Die kleine ukrainische Umweltbewegung «Lissova Varta» (Waldwache) dokumentiert illegale Holzschläge und verbreitet Berichte, Dokumentationen und Fotos in den sozialen Netzen. Die Aktivist·innen laden zu Arbeitsgruppen ein und vermitteln, wie man illegale Schläge aufdecken kann. Leider ist diese Bewegung in Transkarpatien nur wenig aktiv. Auch hat das Anprangern der illegalen Abholzung bisher überhaupt keine Konsequenzen. Die Medien berichten kaum mehr darüber, so alltäglich ist es geworden. Oksana Stankevych-Volosyanchuk, eine in Transkarpatien bekannte Ökologin stellt fest: «Im Svydovets-Massiv entspringen die Zuflüsse der Theiss, also Tchorna Tisza, Kisva, Chopuorka und zum Teil der Fluss Teresva. Hier finden wir Seen, Sumpfgebiete, Bäche und Feuchtwiesen, die eine wichtige Rolle für die Hydrogeologie der Karpaten spielen. Diese Feuchtgebiete werden durch Schneeschmelze, Niederschläge und Oberflächenwasser alimentiert. Sie dienen als Wasserreserve über das ganze Jahr, indem sie einen Grossteil des Regen- und Tauwassers binden. So sinkt die Wahrscheinlichkeit grosser Hochwasser. Diese Täler und Feuchtgebiete bilden empfindliche Ökosysteme. Exzessive menschliche Eingriffe in das System haben zerstörerische Folgen. All diese Ökosysteme sind die Grundlage für die endemischen Arten der Karpaten.
Die Schaffung von touristischer Infrastruktur auf diesem Gebiet, die neuerliche Zerstörung von Wäldern, der Bau eines Strassennetzes, von Hotels mit Wasseranschluss und Kläranlagen wird sicher Änderungen im Wasserhaushalt hervorrufen. Diese fragilen Ökosysteme leiden schon jetzt unter den chaotischen Zuständen, die wildes Campieren an den Seen hervorrufen: Brennholznutzung, Wasserverschmutzung durch Putzmittel, was würde eine grosse Baustelle erst mit sich bringen? Wahrscheinlich würde so ein Projekt den Klimawandel, den wir schon spüren, beschleunigen. Wie werden sich die Veränderungen auswirken? Katastrophale Hochwasser, Bodenerosion, Erdrutsche, Absinken des Grundwasserspiegels, Wasserverschmutzung, Dürre. Nicht die Gäste, die Einheimischen werden die Leidtragenden sein.»
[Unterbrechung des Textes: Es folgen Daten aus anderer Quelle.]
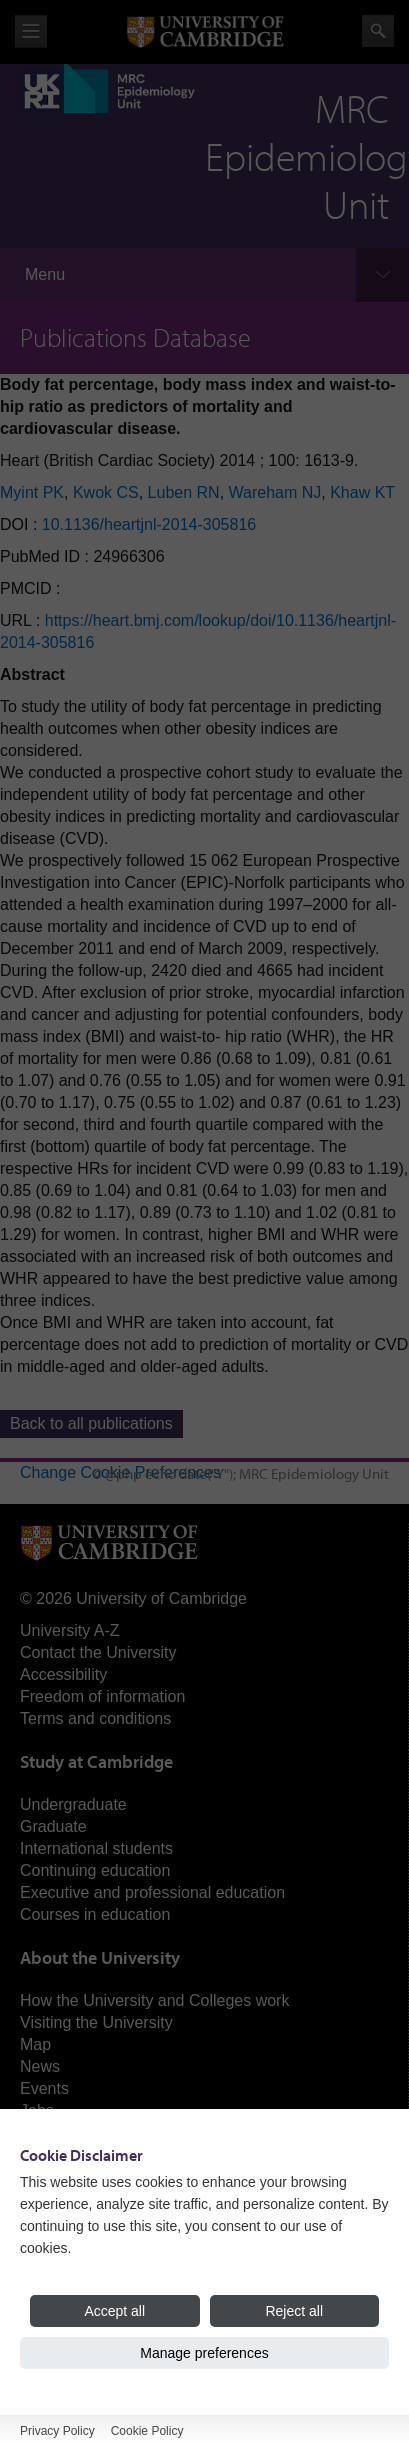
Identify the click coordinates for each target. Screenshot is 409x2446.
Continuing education (95, 1870)
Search (378, 31)
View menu (31, 31)
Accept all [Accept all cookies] (114, 2311)
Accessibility (63, 1674)
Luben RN (184, 492)
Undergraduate (73, 1804)
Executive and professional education (152, 1892)
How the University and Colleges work (154, 2000)
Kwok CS (106, 492)
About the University (100, 1957)
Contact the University (98, 1652)
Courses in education (95, 1914)
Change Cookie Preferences (120, 1472)
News (40, 2066)
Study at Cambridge (96, 1761)
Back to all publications (91, 1423)
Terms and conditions (95, 1718)
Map (35, 2044)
Ein Netzwerk zum Schutz der Wälder
Wir sind Aktivist·innen des Dorfes Lopukhovo, transkarpatische Umweltorganisationen aus Lviv und Kiew, Jurist·innen, Natur-liebhaber·innen und Mitglieder von Longo maï. Wir verstehen nicht, wozu diese Urbanisierung im Herzen von Svydovets. Wozu eine Infrastruktur oben auf den Almen, wenn es in den Bergdörfern keine gibt. Hier gibt es keine Strassen, keine Kanalisation, keine Kläranlagen, keine Mülltrennung, keine Hotels, keine Supermärkte, kein einziges gutes Restaurant, keine Banken und keine Krankenstationen. Die staatlichen Förster von Lopukhovo haben schon begonnen, eine Strasse durch das Bergmassiv zu dem zukünftigen Skizentrum zu bauen, welche die Distrikte Tyatchiv und Rakhiv miteinander verbinden soll.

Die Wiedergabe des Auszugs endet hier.